■ Requirements:
Reproduce every one of the records below word for word, changing nothing.

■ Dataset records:
____________
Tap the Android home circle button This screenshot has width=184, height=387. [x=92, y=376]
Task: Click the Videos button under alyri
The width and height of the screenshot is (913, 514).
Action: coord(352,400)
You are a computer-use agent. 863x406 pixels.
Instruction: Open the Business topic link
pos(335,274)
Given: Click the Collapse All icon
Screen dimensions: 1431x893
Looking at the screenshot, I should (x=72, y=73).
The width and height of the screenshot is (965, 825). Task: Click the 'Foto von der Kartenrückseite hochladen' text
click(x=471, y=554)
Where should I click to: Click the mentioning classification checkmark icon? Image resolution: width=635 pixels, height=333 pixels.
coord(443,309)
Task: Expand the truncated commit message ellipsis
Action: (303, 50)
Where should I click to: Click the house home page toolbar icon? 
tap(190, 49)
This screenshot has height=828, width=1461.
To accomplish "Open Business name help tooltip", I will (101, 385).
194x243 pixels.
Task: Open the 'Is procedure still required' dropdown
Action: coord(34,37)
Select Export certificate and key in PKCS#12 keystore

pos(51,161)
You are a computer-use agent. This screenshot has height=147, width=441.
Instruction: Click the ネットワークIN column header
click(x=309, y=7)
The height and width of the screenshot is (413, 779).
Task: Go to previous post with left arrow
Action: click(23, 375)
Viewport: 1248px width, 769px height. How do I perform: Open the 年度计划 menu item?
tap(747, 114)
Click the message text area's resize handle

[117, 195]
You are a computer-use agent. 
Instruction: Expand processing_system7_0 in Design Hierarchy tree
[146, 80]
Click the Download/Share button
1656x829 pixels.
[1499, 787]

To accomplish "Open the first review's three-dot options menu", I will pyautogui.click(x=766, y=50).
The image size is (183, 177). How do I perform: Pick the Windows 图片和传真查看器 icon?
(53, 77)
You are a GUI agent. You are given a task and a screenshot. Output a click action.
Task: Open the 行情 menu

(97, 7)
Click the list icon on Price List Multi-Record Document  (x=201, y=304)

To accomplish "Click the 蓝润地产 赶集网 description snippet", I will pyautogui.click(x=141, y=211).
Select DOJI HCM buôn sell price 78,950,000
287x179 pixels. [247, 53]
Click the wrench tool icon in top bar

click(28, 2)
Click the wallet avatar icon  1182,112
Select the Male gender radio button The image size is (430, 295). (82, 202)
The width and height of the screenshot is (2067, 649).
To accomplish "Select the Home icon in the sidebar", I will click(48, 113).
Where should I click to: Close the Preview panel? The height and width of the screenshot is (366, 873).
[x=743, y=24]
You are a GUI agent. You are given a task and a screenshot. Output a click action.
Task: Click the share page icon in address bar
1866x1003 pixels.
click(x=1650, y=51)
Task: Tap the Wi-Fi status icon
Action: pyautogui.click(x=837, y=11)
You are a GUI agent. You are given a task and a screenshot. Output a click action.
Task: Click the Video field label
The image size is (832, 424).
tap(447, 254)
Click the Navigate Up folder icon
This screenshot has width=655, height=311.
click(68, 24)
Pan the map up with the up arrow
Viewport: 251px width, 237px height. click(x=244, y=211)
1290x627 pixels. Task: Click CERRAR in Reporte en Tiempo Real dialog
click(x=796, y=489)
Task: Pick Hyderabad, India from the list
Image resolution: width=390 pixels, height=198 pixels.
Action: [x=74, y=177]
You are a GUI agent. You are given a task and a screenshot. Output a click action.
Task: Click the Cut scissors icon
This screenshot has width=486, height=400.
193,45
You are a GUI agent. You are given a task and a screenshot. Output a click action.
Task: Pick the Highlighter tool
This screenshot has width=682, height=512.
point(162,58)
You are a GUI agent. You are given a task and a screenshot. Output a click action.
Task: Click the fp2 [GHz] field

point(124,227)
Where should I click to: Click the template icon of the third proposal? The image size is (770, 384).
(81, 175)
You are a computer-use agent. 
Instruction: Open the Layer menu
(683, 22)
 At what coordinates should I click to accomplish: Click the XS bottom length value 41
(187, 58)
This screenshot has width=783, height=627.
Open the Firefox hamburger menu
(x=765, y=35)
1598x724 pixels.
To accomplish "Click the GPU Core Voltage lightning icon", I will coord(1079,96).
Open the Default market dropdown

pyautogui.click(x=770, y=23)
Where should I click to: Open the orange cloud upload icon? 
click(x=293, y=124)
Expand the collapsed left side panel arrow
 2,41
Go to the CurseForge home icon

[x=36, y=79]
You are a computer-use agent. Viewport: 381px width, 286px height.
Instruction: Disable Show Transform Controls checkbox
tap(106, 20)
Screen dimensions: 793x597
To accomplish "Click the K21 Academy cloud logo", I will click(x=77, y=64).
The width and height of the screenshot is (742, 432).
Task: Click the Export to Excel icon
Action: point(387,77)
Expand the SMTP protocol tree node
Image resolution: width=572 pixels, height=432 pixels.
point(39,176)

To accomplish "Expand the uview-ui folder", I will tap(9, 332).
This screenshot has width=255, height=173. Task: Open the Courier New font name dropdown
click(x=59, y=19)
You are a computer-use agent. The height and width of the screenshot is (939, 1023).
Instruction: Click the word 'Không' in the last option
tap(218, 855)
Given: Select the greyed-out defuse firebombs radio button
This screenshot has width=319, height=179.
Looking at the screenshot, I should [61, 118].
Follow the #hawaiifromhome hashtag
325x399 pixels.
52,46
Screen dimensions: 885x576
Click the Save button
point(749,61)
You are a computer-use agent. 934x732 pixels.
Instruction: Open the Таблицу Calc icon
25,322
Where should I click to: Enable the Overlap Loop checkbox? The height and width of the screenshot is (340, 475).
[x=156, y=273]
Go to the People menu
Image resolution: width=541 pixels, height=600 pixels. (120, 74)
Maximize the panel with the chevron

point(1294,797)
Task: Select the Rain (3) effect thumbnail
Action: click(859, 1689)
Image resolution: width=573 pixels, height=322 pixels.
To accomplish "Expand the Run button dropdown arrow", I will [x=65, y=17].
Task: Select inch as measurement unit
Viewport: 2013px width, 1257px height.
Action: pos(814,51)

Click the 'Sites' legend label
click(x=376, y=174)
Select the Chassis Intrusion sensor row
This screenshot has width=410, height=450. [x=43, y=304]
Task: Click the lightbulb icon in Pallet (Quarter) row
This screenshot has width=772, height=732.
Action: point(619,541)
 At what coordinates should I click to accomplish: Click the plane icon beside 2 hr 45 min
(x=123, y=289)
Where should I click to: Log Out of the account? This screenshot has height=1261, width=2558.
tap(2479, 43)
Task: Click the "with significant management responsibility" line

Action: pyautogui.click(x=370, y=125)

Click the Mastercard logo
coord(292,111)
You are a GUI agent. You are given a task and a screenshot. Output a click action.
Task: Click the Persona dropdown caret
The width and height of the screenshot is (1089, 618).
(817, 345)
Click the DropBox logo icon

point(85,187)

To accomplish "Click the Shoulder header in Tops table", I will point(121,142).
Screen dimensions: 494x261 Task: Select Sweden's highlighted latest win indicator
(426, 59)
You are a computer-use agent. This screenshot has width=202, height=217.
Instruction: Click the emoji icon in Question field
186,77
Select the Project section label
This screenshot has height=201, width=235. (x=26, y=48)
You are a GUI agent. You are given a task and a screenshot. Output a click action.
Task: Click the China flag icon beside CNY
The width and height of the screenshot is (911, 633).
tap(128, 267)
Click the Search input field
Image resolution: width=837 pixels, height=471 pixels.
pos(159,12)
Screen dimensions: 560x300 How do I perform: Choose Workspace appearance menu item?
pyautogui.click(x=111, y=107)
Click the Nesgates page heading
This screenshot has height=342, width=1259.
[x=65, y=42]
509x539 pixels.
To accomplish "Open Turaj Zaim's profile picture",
____________
■ Finished task:
Tap the Android home circle button This screenshot has width=184, height=387. [x=92, y=376]
Task: Click the Videos button under alyri
The width and height of the screenshot is (913, 514).
Action: coord(352,400)
You are a computer-use agent. 863x406 pixels.
Instruction: Open the Business topic link
pos(335,274)
Given: Click the Collapse All icon
Screen dimensions: 1431x893
Looking at the screenshot, I should (x=72, y=73).
The width and height of the screenshot is (965, 825). Task: Click the 'Foto von der Kartenrückseite hochladen' text
click(x=471, y=554)
Where should I click to: Click the mentioning classification checkmark icon? Image resolution: width=635 pixels, height=333 pixels.
coord(443,309)
Task: Expand the truncated commit message ellipsis
Action: (303, 50)
Where should I click to: Click the house home page toolbar icon? 
tap(190, 49)
This screenshot has height=828, width=1461.
To accomplish "Open Business name help tooltip", I will (101, 385).
194x243 pixels.
Task: Open the 'Is procedure still required' dropdown
Action: coord(34,37)
Select Export certificate and key in PKCS#12 keystore

pos(51,161)
You are a computer-use agent. This screenshot has height=147, width=441.
Instruction: Click the ネットワークIN column header
click(x=309, y=7)
The height and width of the screenshot is (413, 779).
Task: Go to previous post with left arrow
Action: click(23, 375)
Viewport: 1248px width, 769px height. How do I perform: Open the 年度计划 menu item?
tap(747, 114)
Click the message text area's resize handle

[117, 195]
You are a computer-use agent. 
Instruction: Expand processing_system7_0 in Design Hierarchy tree
[146, 80]
Click the Download/Share button
1656x829 pixels.
[1499, 787]

To accomplish "Open the first review's three-dot options menu", I will pyautogui.click(x=766, y=50).
The image size is (183, 177). How do I perform: Pick the Windows 图片和传真查看器 icon?
(53, 77)
You are a GUI agent. You are given a task and a screenshot. Output a click action.
Task: Open the 行情 menu

(97, 7)
Click the list icon on Price List Multi-Record Document  (x=201, y=304)

To accomplish "Click the 蓝润地产 赶集网 description snippet", I will pyautogui.click(x=141, y=211).
Select DOJI HCM buôn sell price 78,950,000
287x179 pixels. [247, 53]
Click the wrench tool icon in top bar

click(28, 2)
Click the wallet avatar icon  1182,112
Select the Male gender radio button The image size is (430, 295). (82, 202)
The width and height of the screenshot is (2067, 649).
To accomplish "Select the Home icon in the sidebar", I will click(48, 113).
Where should I click to: Close the Preview panel? The height and width of the screenshot is (366, 873).
[x=743, y=24]
You are a GUI agent. You are given a task and a screenshot. Output a click action.
Task: Click the share page icon in address bar
1866x1003 pixels.
click(x=1650, y=51)
Task: Tap the Wi-Fi status icon
Action: pyautogui.click(x=837, y=11)
You are a GUI agent. You are given a task and a screenshot. Output a click action.
Task: Click the Video field label
The image size is (832, 424).
tap(447, 254)
Click the Navigate Up folder icon
This screenshot has width=655, height=311.
click(68, 24)
Pan the map up with the up arrow
Viewport: 251px width, 237px height. click(x=244, y=211)
1290x627 pixels. Task: Click CERRAR in Reporte en Tiempo Real dialog
click(x=796, y=489)
Task: Pick Hyderabad, India from the list
Image resolution: width=390 pixels, height=198 pixels.
Action: [x=74, y=177]
You are a GUI agent. You are given a task and a screenshot. Output a click action.
Task: Click the Cut scissors icon
This screenshot has width=486, height=400.
193,45
You are a GUI agent. You are given a task and a screenshot. Output a click action.
Task: Pick the Highlighter tool
This screenshot has width=682, height=512.
point(162,58)
You are a GUI agent. You are given a task and a screenshot. Output a click action.
Task: Click the fp2 [GHz] field

point(124,227)
Where should I click to: Click the template icon of the third proposal? The image size is (770, 384).
(81, 175)
You are a computer-use agent. 
Instruction: Open the Layer menu
(683, 22)
 At what coordinates should I click to accomplish: Click the XS bottom length value 41
(187, 58)
This screenshot has width=783, height=627.
Open the Firefox hamburger menu
(x=765, y=35)
1598x724 pixels.
To accomplish "Click the GPU Core Voltage lightning icon", I will coord(1079,96).
Open the Default market dropdown

pyautogui.click(x=770, y=23)
Where should I click to: Open the orange cloud upload icon? 
click(x=293, y=124)
Expand the collapsed left side panel arrow
 2,41
Go to the CurseForge home icon

[x=36, y=79]
You are a computer-use agent. Viewport: 381px width, 286px height.
Instruction: Disable Show Transform Controls checkbox
tap(106, 20)
Screen dimensions: 793x597
To accomplish "Click the K21 Academy cloud logo", I will click(x=77, y=64).
The width and height of the screenshot is (742, 432).
Task: Click the Export to Excel icon
Action: point(387,77)
Expand the SMTP protocol tree node
Image resolution: width=572 pixels, height=432 pixels.
point(39,176)

To accomplish "Expand the uview-ui folder", I will tap(9, 332).
This screenshot has width=255, height=173. Task: Open the Courier New font name dropdown
click(x=59, y=19)
You are a computer-use agent. The height and width of the screenshot is (939, 1023).
Instruction: Click the word 'Không' in the last option
tap(218, 855)
Given: Select the greyed-out defuse firebombs radio button
This screenshot has width=319, height=179.
Looking at the screenshot, I should [61, 118].
Follow the #hawaiifromhome hashtag
325x399 pixels.
52,46
Screen dimensions: 885x576
Click the Save button
point(749,61)
You are a computer-use agent. 934x732 pixels.
Instruction: Open the Таблицу Calc icon
25,322
Where should I click to: Enable the Overlap Loop checkbox? The height and width of the screenshot is (340, 475).
[x=156, y=273]
Go to the People menu
Image resolution: width=541 pixels, height=600 pixels. (120, 74)
Maximize the panel with the chevron

point(1294,797)
Task: Select the Rain (3) effect thumbnail
Action: click(859, 1689)
Image resolution: width=573 pixels, height=322 pixels.
To accomplish "Expand the Run button dropdown arrow", I will [x=65, y=17].
Task: Select inch as measurement unit
Viewport: 2013px width, 1257px height.
Action: pos(814,51)

Click the 'Sites' legend label
click(x=376, y=174)
Select the Chassis Intrusion sensor row
This screenshot has width=410, height=450. [x=43, y=304]
Task: Click the lightbulb icon in Pallet (Quarter) row
This screenshot has width=772, height=732.
Action: point(619,541)
 At what coordinates should I click to accomplish: Click the plane icon beside 2 hr 45 min
(x=123, y=289)
Where should I click to: Log Out of the account? This screenshot has height=1261, width=2558.
tap(2479, 43)
Task: Click the "with significant management responsibility" line

Action: pyautogui.click(x=370, y=125)

Click the Mastercard logo
coord(292,111)
You are a GUI agent. You are given a task and a screenshot. Output a click action.
Task: Click the Persona dropdown caret
The width and height of the screenshot is (1089, 618).
(817, 345)
Click the DropBox logo icon

point(85,187)

To accomplish "Click the Shoulder header in Tops table", I will point(121,142).
Screen dimensions: 494x261 Task: Select Sweden's highlighted latest win indicator
(426, 59)
You are a computer-use agent. This screenshot has width=202, height=217.
Instruction: Click the emoji icon in Question field
186,77
Select the Project section label
This screenshot has height=201, width=235. (x=26, y=48)
You are a GUI agent. You are given a task and a screenshot. Output a click action.
Task: Click the China flag icon beside CNY
The width and height of the screenshot is (911, 633).
tap(128, 267)
Click the Search input field
Image resolution: width=837 pixels, height=471 pixels.
pos(159,12)
Screen dimensions: 560x300 How do I perform: Choose Workspace appearance menu item?
pyautogui.click(x=111, y=107)
Click the Nesgates page heading
This screenshot has height=342, width=1259.
[x=65, y=42]
509x539 pixels.
To accomplish "Open Turaj Zaim's profile picture",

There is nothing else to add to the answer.